Hill was seen as a rising star within the Democratic Party.
Hill, 32, is a former policy advocate for the California nonprofit People Assisting the Homeless (PATH). She ran for Congress to represent California’s 25th Congressional District in 2018, beating Republican incumbent Steve Knight, and flipping what had traditionally been a securely red district.
According to the New York Times, she was a “favorite” of House Speaker Nancy Pelosi, who named her vice-chairwoman of the House Oversight and Reform Committee, a high-ranking position for a freshman representative.
She was being investigated to see if she violated new House ethics rules regarding sexual harassment.
In 2018, following the start of the Me Too movement, the House of Representatives announced new rules which prohibit sexual relationships between members and their aides. While the rules don’t explicitly extend to campaign staff like the woman Hill admitted to having a relationship with, the Washington Post reports that the Ethics Committee has concluded that it has jurisdiction over “misconduct relating to a successful campaign for election to the House.”
As for claims that she had an affair with her legislative director, Graham Kelly — a relationship that would fully violate the ethics rules — Hill told The Hill these allegations are “absolutely false.”
In a statement, Hill wrote that she is “fully and proactively cooperating with the Ethics Committee,” adding: “I am going through a divorce from an abusive husband who seems determined to try to humiliate me. I am disgusted that my opponents would seek to exploit such a private matter for political gain.”
Capitol Hill police are investigating possible violations of revenge-porn laws.
In its report of the claims against Hill, RedState published three photos of her, including one in which she’s nude.
“Intimate photos of me and another individual were published by Republican operatives on the internet without my consent,” Hill said in a statement last week.

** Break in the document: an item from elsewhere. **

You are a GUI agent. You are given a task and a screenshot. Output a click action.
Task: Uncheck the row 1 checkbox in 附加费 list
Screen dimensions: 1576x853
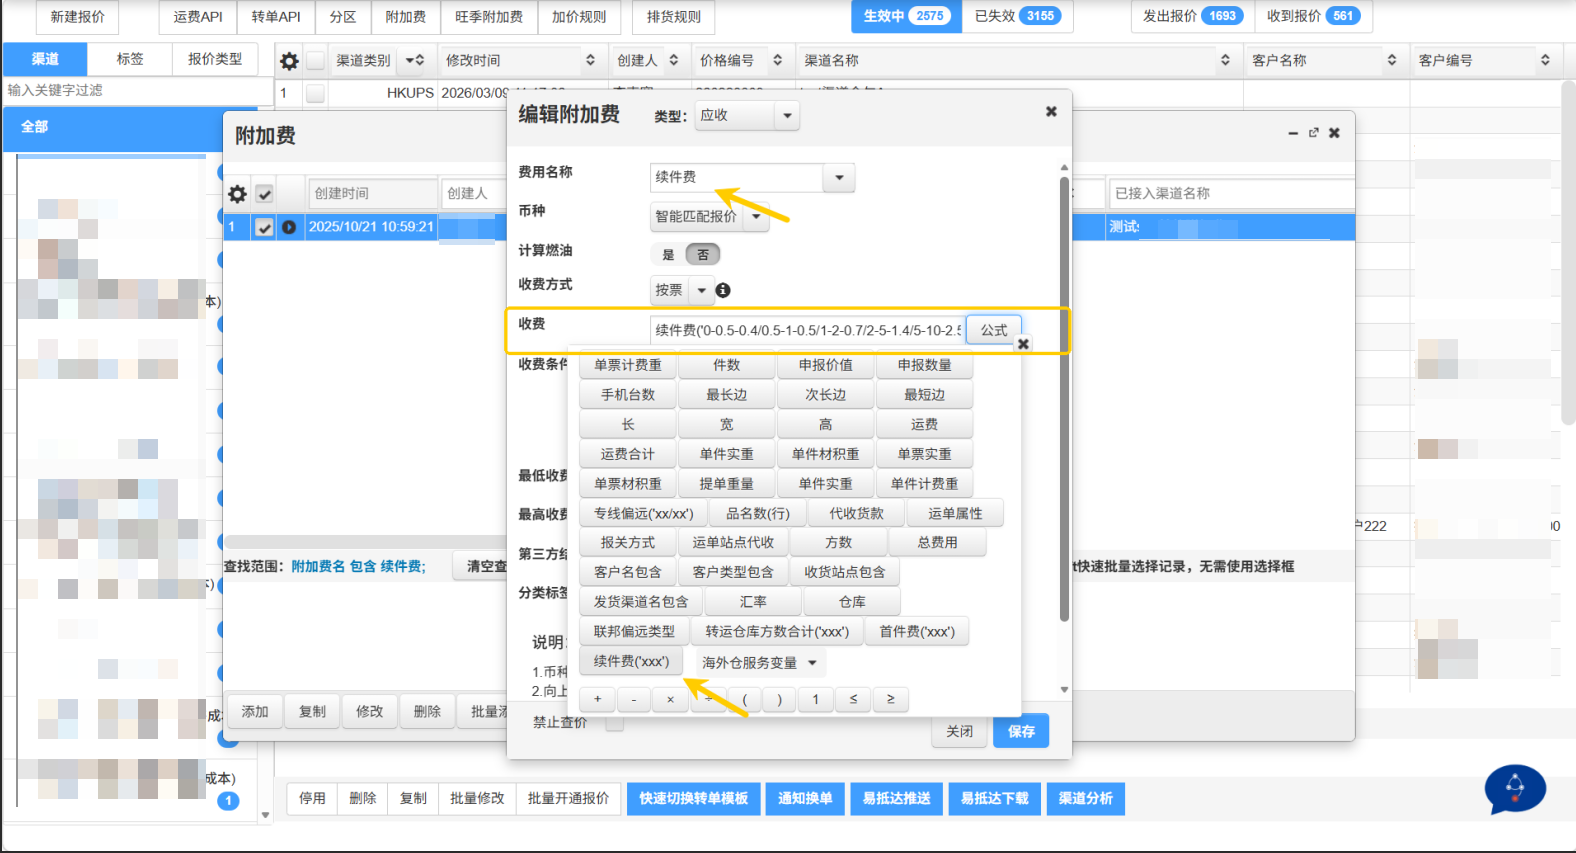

She added that she had notified Capitol Hill police of the incident, and that they are investigating the “potential legal violations of those who posted and distributed the photos.”
Revenge porn, or nonconsensual pornography, is illegal in the District of Columbia, and punishable by up to 180 days in jail.
What makes revenge porn so insidious, however, is how difficult it is to fully quash. As the New York Times reports, many Republican critics of Hill have been posting the explicit pictures of her on Twitter. The platform has removed the posts that have been reported, but users are still rushing to upload new ones.
As Kat Walker, a gun-control activist and Hill supporter told the Times, she’s spent much of the past several days reporting Twitter users who posted the photo. “We worked very hard for her. I already know I’m going to have to work very hard for her again, scandal or no scandal.”
Hill’s congressional colleagues had mixed reactions to the news.
As the scandal unfolded, Democratic Party leadership refrained from commenting on the allegations. Some male Democrats told the Times they felt the allegations received a muted response because Hill is a woman, and that if she were a man, there would have been “an immediate uproar that would most likely have ended in a forced resignation.”
Many outlets drew comparisons to the cases of former-senator Al Franken, who left the Senate after he was accused of groping women, and Texas congressman Joe Barton, who said he would not be running for reelection in 2018 after explicit text messages he exchanged with a constituent and nude photos of him surfaced online.
Following Hill’s resignation announcement, Pelosi issued a statement saying that Hill “made a great contribution as a leader of the Freshman Class.”
“She has acknowledged errors in judgment that made her continued service as a Member untenable. We must ensure a climate of integrity and dignity in the Congress, and in all workplaces.”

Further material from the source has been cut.